(Entries on finding words and elements)
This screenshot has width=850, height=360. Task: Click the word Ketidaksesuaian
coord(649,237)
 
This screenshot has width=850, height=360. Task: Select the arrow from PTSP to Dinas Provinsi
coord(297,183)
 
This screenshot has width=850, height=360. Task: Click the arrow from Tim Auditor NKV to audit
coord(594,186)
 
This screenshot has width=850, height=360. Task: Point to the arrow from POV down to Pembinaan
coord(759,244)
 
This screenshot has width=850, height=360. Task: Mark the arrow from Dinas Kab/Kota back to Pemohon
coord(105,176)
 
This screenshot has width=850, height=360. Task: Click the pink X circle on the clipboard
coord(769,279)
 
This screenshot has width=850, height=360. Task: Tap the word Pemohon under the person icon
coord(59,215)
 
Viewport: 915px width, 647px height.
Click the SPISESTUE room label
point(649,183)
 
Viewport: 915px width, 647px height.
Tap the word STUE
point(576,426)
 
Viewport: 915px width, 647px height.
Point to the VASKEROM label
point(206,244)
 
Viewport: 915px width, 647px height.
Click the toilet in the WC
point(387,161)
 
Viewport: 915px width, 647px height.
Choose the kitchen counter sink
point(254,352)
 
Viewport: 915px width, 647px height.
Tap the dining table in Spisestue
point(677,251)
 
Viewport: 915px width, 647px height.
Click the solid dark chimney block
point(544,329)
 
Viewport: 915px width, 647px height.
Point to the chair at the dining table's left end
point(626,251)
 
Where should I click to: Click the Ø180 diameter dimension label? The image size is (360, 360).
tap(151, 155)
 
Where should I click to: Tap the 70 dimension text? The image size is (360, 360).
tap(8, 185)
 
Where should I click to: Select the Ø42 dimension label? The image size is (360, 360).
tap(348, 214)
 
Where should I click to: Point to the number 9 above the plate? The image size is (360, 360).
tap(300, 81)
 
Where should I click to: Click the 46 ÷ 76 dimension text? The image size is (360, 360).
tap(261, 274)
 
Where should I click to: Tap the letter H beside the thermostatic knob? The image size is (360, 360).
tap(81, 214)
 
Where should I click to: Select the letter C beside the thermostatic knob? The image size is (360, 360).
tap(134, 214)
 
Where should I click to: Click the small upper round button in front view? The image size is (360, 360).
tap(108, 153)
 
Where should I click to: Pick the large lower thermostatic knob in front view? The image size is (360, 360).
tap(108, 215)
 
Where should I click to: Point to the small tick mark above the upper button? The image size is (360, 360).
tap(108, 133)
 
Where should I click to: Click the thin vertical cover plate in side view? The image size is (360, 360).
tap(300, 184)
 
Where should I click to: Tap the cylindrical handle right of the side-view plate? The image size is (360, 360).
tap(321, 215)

- AIM:
Gather every line in the entries above that contains the word "thermostatic", with case counting.

- FINAL ANSWER:
Where should I click to: Tap the letter H beside the thermostatic knob? The image size is (360, 360).
Where should I click to: Select the letter C beside the thermostatic knob? The image size is (360, 360).
Where should I click to: Pick the large lower thermostatic knob in front view? The image size is (360, 360).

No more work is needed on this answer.